Un presunto residuato bellico della Seconda guerra mondiale è stato portato da una coppia di giovani al centro di raccolta rifiuti di Boceda, nel territorio di Mulazzo, in Lunigiana, per essere smaltito insieme ad altri materiali.
L’episodio si è verificato nella mattinata del 2 agosto. I due si sono presentati alla Ricicleria, che è dedicata alle utenze domestiche, con vari rifiuti tra cui contenitori di vernice vuoti e altri oggetti.
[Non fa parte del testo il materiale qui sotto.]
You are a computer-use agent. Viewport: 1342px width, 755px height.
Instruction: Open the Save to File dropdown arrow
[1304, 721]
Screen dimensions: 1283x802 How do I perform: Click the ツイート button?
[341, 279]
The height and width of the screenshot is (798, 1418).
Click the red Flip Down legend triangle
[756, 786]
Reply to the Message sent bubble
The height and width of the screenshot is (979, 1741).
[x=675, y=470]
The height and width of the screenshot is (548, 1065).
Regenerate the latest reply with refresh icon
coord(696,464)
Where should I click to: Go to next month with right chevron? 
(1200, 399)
Durante la fase di consegna, l’operatore addetto alla differenziazione ha notato, all’interno di una scatola di legno, un oggetto riconducibile a un ordigno bellico, presumibilmente una bomba da mortaio.
È scattato subito l’allerta e sono stati contattati i carabinieri. Il centro di raccolta è stato chiuso al pubblico e l’area è stata messa in sicurezza in attesa degli artificieri.
“Abbiamo allertato i carabinieri. Ora il Centro è chiuso al pubblico ed è tutto transennato. La sicurezza è garantita. Il residuato bellico non è stato spostato”, ha dichiarato Lionello Seremedi, responsabile dell’area del centro rifiuti.
La coppia, interrogata dai militari, ha raccontato di aver trovato l’ordigno in un casolare abbandonato situato su un terreno del comune di Mulazzo. Gli artificieri sono attesi nelle prossime ore per analizzare la natura del reperto e procedere, se necessario, alla rimozione in sicurezza.